Rows from a dataset
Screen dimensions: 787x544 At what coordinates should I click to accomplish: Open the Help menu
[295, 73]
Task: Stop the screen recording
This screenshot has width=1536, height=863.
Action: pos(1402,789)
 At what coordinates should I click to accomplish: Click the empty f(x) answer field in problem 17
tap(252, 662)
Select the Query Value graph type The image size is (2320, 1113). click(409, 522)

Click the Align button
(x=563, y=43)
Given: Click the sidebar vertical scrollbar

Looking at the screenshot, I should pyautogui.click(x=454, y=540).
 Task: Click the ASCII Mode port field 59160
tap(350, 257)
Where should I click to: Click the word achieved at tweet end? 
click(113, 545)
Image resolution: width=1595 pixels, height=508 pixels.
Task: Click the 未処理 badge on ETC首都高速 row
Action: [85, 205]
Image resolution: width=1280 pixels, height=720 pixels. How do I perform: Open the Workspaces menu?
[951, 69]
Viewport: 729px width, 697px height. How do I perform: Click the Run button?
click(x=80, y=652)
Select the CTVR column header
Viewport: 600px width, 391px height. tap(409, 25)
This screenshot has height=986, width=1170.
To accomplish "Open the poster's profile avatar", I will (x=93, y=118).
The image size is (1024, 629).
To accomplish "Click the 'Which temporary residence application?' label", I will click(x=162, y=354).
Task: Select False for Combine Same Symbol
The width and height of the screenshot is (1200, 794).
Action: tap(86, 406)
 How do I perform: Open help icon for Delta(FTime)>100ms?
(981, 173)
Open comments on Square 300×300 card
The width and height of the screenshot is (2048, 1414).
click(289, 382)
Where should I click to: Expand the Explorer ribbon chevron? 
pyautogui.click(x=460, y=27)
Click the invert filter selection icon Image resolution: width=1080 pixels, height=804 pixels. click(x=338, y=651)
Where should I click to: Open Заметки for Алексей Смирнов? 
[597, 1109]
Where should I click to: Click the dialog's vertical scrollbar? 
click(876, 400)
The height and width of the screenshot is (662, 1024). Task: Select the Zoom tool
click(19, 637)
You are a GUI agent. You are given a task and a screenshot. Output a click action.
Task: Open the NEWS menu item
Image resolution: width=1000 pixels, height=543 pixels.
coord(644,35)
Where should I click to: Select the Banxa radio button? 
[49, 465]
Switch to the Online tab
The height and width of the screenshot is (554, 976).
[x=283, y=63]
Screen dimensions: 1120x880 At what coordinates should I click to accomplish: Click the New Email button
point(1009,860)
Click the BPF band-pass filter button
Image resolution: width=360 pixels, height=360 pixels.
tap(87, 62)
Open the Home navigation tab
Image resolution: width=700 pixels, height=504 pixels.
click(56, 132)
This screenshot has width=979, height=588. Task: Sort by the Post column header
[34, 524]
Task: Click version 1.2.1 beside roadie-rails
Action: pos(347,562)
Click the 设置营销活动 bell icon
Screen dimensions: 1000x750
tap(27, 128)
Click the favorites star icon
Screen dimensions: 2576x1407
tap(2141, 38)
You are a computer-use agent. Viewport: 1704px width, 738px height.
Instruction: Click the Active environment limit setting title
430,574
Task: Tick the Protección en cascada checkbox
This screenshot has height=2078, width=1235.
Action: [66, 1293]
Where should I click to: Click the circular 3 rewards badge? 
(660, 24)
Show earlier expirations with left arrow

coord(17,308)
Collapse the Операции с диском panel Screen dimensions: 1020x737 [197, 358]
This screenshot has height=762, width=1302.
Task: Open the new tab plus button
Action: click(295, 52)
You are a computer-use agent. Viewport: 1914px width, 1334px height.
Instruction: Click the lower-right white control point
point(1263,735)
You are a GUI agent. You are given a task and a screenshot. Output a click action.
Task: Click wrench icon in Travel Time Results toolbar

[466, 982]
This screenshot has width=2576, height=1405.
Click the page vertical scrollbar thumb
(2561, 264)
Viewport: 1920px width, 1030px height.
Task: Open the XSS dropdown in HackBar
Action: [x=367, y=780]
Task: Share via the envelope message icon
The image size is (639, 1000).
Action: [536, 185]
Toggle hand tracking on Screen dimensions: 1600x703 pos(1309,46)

** STATED GOAL **
Express the records above as a JSON list of strings, one string per line, leaving out blank lines.

** RESULT OF THE TASK **
[
  "Screen dimensions: 787x544 At what coordinates should I click to accomplish: Open the Help menu",
  "[295, 73]",
  "Task: Stop the screen recording",
  "This screenshot has width=1536, height=863.",
  "Action: pos(1402,789)",
  " At what coordinates should I click to accomplish: Click the empty f(x) answer field in problem 17",
  "tap(252, 662)",
  "Select the Query Value graph type The image size is (2320, 1113). click(409, 522)",
  "Click the Align button",
  "(x=563, y=43)",
  "Given: Click the sidebar vertical scrollbar",
  "Looking at the screenshot, I should pyautogui.click(x=454, y=540).",
  " Task: Click the ASCII Mode port field 59160",
  "tap(350, 257)",
  "Where should I click to: Click the word achieved at tweet end? ",
  "click(113, 545)",
  "Image resolution: width=1595 pixels, height=508 pixels.",
  "Task: Click the 未処理 badge on ETC首都高速 row",
  "Action: [85, 205]",
  "Image resolution: width=1280 pixels, height=720 pixels. How do I perform: Open the Workspaces menu?",
  "[951, 69]",
  "Viewport: 729px width, 697px height. How do I perform: Click the Run button?",
  "click(x=80, y=652)",
  "Select the CTVR column header",
  "Viewport: 600px width, 391px height. tap(409, 25)",
  "This screenshot has height=986, width=1170.",
  "To accomplish \"Open the poster's profile avatar\", I will (x=93, y=118).",
  "The image size is (1024, 629).",
  "To accomplish \"Click the 'Which temporary residence application?' label\", I will click(x=162, y=354).",
  "Task: Select False for Combine Same Symbol",
  "The width and height of the screenshot is (1200, 794).",
  "Action: tap(86, 406)",
  " How do I perform: Open help icon for Delta(FTime)>100ms?",
  "(981, 173)",
  "Open comments on Square 300×300 card",
  "The width and height of the screenshot is (2048, 1414).",
  "click(289, 382)",
  "Where should I click to: Expand the Explorer ribbon chevron? ",
  "pyautogui.click(x=460, y=27)",
  "Click the invert filter selection icon Image resolution: width=1080 pixels, height=804 pixels. click(x=338, y=651)",
  "Where should I click to: Open Заметки for Алексей Смирнов? ",
  "[597, 1109]",
  "Where should I click to: Click the dialog's vertical scrollbar? ",
  "click(876, 400)",
  "The height and width of the screenshot is (662, 1024). Task: Select the Zoom tool",
  "click(19, 637)",
  "You are a GUI agent. You are given a task and a screenshot. Output a click action.",
  "Task: Open the NEWS menu item",
  "Image resolution: width=1000 pixels, height=543 pixels.",
  "coord(644,35)",
  "Where should I click to: Select the Banxa radio button? ",
  "[49, 465]",
  "Switch to the Online tab",
  "The height and width of the screenshot is (554, 976).",
  "[x=283, y=63]",
  "Screen dimensions: 1120x880 At what coordinates should I click to accomplish: Click the New Email button",
  "point(1009,860)",
  "Click the BPF band-pass filter button",
  "Image resolution: width=360 pixels, height=360 pixels.",
  "tap(87, 62)",
  "Open the Home navigation tab",
  "Image resolution: width=700 pixels, height=504 pixels.",
  "click(56, 132)",
  "This screenshot has width=979, height=588. Task: Sort by the Post column header",
  "[34, 524]",
  "Task: Click version 1.2.1 beside roadie-rails",
  "Action: pos(347,562)",
  "Click the 设置营销活动 bell icon",
  "Screen dimensions: 1000x750",
  "tap(27, 128)",
  "Click the favorites star icon",
  "Screen dimensions: 2576x1407",
  "tap(2141, 38)",
  "You are a computer-use agent. Viewport: 1704px width, 738px height.",
  "Instruction: Click the Active environment limit setting title",
  "430,574",
  "Task: Tick the Protección en cascada checkbox",
  "This screenshot has height=2078, width=1235.",
  "Action: [66, 1293]",
  "Where should I click to: Click the circular 3 rewards badge? ",
  "(660, 24)",
  "Show earlier expirations with left arrow",
  "coord(17,308)",
  "Collapse the Операции с диском panel Screen dimensions: 1020x737 [197, 358]",
  "This screenshot has height=762, width=1302.",
  "Task: Open the new tab plus button",
  "Action: click(295, 52)",
  "You are a computer-use agent. Viewport: 1914px width, 1334px height.",
  "Instruction: Click the lower-right white control point",
  "point(1263,735)",
  "You are a GUI agent. You are given a task and a screenshot. Output a click action.",
  "Task: Click wrench icon in Travel Time Results toolbar",
  "[466, 982]",
  "This screenshot has width=2576, height=1405.",
  "Click the page vertical scrollbar thumb",
  "(2561, 264)",
  "Viewport: 1920px width, 1030px height.",
  "Task: Open the XSS dropdown in HackBar",
  "Action: [x=367, y=780]",
  "Task: Share via the envelope message icon",
  "The image size is (639, 1000).",
  "Action: [536, 185]",
  "Toggle hand tracking on Screen dimensions: 1600x703 pos(1309,46)"
]